* _Seçilmiş metin_
···
Bana zengin kimdir diye soracak olursanız “zamanı satın almayı bilen kişidir” derim.
Harcadıkları kuruşu bile hesap eden büyük patronların yılda birkaç kez kullandıkları özel uçaklara milyon dolarlar yatırmalarının sebebi budur.
Asgari ücretlinin bir saati 50 Liraya gelirken milyarder işadamının bir saatte kazandığı ücret 50 bin liradır. Bu yüzden özel uçak aynı zamanda ‘vakti satın alma aracı’dır.
Zamanı satın almaya Osmangazi Köprüsü iyi bir örnek olabilir.
Geçen hafta Bursa’ya Basın İlan Kurumu için internet haberciliği eğitimine giderken feribotla Eskihisar’dan Tavşanlı’ya geçtim. Seminere yetişememe ihtimaline karşılık Osmangazi Köprüsü’nü alternatif olarak planlamıştım. Feribotta ise hem sabah namazı için mola vermiş oldum, hem güneşin doğuşunu izledim, iyi geldi.
Feribotlarda artık yolcu otobüslerine pek rastlanmıyor. Osmangazi Köprüsü açılmadan önce feribotları kullanan yolcu otobüsleri ile zamanla yarışan kargo ve yük kamyonları yüzde 50’ye varan fiyat avantajına rağmen feribotları tercih etmiyor.
İstatistiklere göre Negmar ve İDO feribotlarının taşıdığı yolcu otobüs sayıları yüzde 95 azalırken taşıdıkları otomobil sayıları artmış.
Otobüslerin iki kat pahalı köprüyü tercih etme nedenleri basit. Bursa ve İzmir istikametine giden otobüs firmaları, köprü sayesinde otobüs başına ayda 10 sefer fazla sefer yapabiliyor.
Yani kazandıklarına bakarak köprü ücreti umurlarında bile olmuyor.
Bu veriler Kanal İstanbul için de önemli bir örnek.
···
* _Metin ve öğe konumu kayıtları_
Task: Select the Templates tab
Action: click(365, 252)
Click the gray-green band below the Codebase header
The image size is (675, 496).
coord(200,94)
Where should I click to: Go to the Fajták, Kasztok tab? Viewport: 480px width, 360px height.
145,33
···
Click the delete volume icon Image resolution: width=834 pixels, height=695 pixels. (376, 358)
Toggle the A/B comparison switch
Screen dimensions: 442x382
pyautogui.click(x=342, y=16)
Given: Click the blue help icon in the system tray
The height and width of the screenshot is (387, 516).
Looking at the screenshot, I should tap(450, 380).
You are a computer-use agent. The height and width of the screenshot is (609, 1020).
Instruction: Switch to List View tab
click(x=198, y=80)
···
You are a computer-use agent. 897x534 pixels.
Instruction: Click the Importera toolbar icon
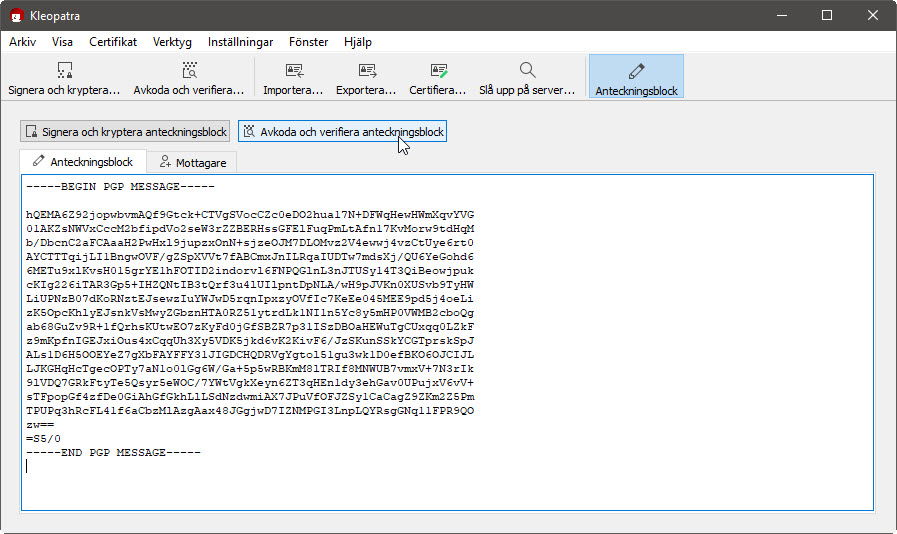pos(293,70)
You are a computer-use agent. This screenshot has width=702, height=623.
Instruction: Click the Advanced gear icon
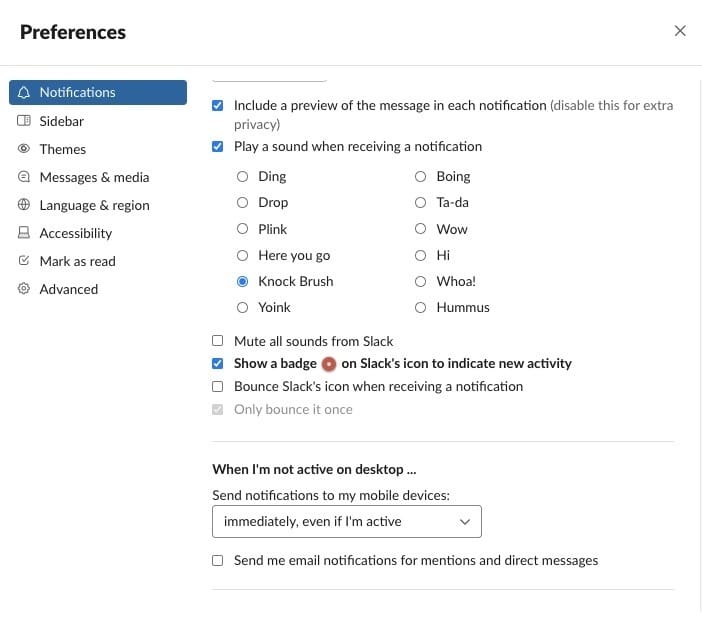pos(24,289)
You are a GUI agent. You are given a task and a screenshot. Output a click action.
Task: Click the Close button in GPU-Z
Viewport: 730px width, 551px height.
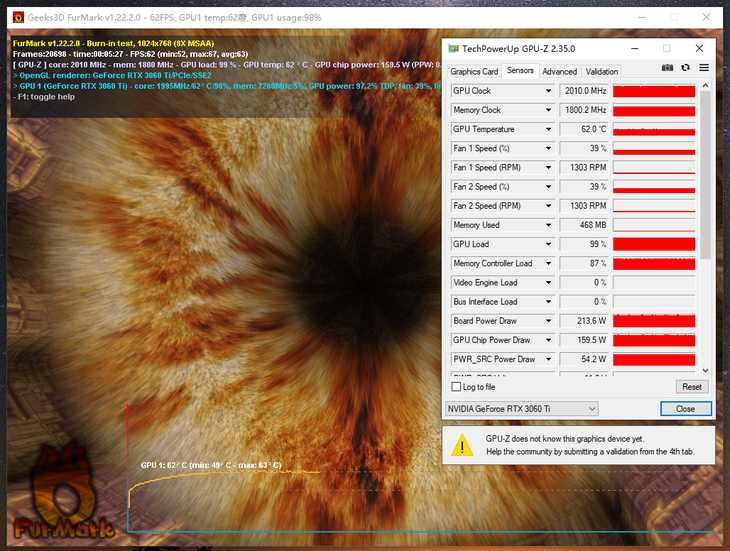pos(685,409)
···
* _Kısa görev A_
Aşağıdaki üç ifadenin seçilmiş metinle uyuşup uyuşmadığını belirt. Her biri için evet ya da hayır de ve kararını belirleyen sözleri metinden aynen alıntıla.
(i) Yazar Bursa'ya giderken feribotla geçti.
(ii) Feribotların taşıdığı otomobil sayısı azalmış.
(iii) Otobüs firmaları köprü sayesinde otobüs başına ayda 10 sefer fazla yapabiliyor.
* _Kısa görev B_
Seçilmiş metinde “Otobüslerin iki kat” sözleriyle başlayıp “fazla sefer yapabiliyor.” sözleriyle biten bölümü hiç değiştirmeden yazdır.

* _Görevin çözümü A_
(i) Evet: “feribotla Eskihisar’dan Tavşanlı’ya geçtim”
(ii) Hayır: “taşıdıkları otomobil sayıları artmış”
(iii) Evet: “köprü sayesinde otobüs başına ayda 10 sefer fazla sefer yapabiliyor”

* _Görevin çözümü B_
Otobüslerin iki kat pahalı köprüyü tercih etme nedenleri basit. Bursa ve İzmir istikametine giden otobüs firmaları, köprü sayesinde otobüs başına ayda 10 sefer fazla sefer yapabiliyor.